DOCUMENT EXCERPT =>
****************************************

Now here's my evidence:
The original court case, San Mateo County v. Southern Pacific Rail Road in 1886, was the first to declare that corporations were people.
The problem is that it was never part of the original decision. It was just a headnote added by a court clerk.
Nonetheless, the case is used as a precedent in almost every case challenging corporate personhood.
FROM: https://www.brennancenter.org/our-work/analysis-opinion/history-corporate-personhood
We have the likes of former U.S. Senator Roscoe Conkling to thank for the extension of Equal Protection to corporations. Conkling helped draft the 14th Amendment. He then left the Senate to become a lawyer. His Gilded Age law practice was going so swimmingly that Conkling turned down a seat on the Supreme Court not once, but twice.
Conkling argued to the Supreme Court in San Mateo County v. Southern Pacific Rail Road that the 14th Amendment is not limited to natural persons. In 1882, he produced a journal that seemed to show that the Joint Congressional Committee that drafted the amendment vacillated between using citizen and person and the drafters chose person specifically to cover corporations. According to historian Howard Jay Graham, [t]his part of Conklings argument was a deliberate, brazen forgery.

****************************************

STORED ROWS =>
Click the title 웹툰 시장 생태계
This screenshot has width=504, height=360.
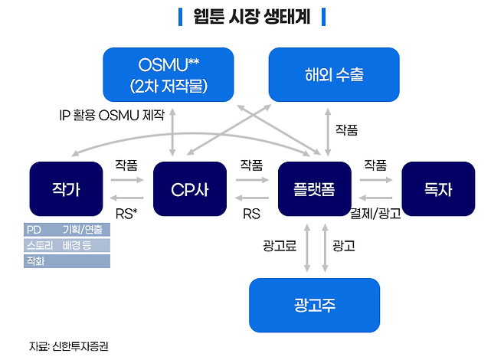pyautogui.click(x=251, y=17)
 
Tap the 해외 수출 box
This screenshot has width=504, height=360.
pyautogui.click(x=333, y=74)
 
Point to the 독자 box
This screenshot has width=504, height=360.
pyautogui.click(x=438, y=188)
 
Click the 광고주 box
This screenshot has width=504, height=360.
pyautogui.click(x=314, y=305)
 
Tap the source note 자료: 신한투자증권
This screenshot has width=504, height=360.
pyautogui.click(x=68, y=345)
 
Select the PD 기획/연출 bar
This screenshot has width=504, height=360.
pyautogui.click(x=67, y=230)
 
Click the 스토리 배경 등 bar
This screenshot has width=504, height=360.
pyautogui.click(x=67, y=245)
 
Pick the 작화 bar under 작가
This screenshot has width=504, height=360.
pyautogui.click(x=67, y=260)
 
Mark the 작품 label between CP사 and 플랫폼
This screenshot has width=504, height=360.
pyautogui.click(x=251, y=165)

****************************************

EXERCISE TASK A => Which government bodies does the corporate personhood excerpt name?
EXERCISE TASK B => Continue the excerpt on the history of corporate personhood, picking up after its final sentence.
The rows above are separate material and have no connection to the text on corporate personhood.

RESPONSE A => The Senate, the Supreme Court, the Joint Congressional Committee

RESPONSE B =>
As Thom Hartmann notes the Supreme Court embraced Conklings reading of the 14th Amendment in a headnote in 1886 in Santa Clara County v. Southern Pacific Rail Road: Before argument, Mr. Chief Justice Waite said: The Court does not wish to hear argument on the question whether the provision in the Fourteenth Amendment to the Constitution which forbids a state to deny to any person within its jurisdiction the equal protection of the laws applies to these corporations. We are all of opinion that it does. This was not part of the formal opinion. But the damage was done. Later cases uncritically cited the headnote as if it had been part of the case.
Are corporations people?
I don't think they are because they can't vote in elections, but other folks here have added that they also can't be arrested or executed in either the state of Texas or Florida.
I'd like to see that last one, but what do you think?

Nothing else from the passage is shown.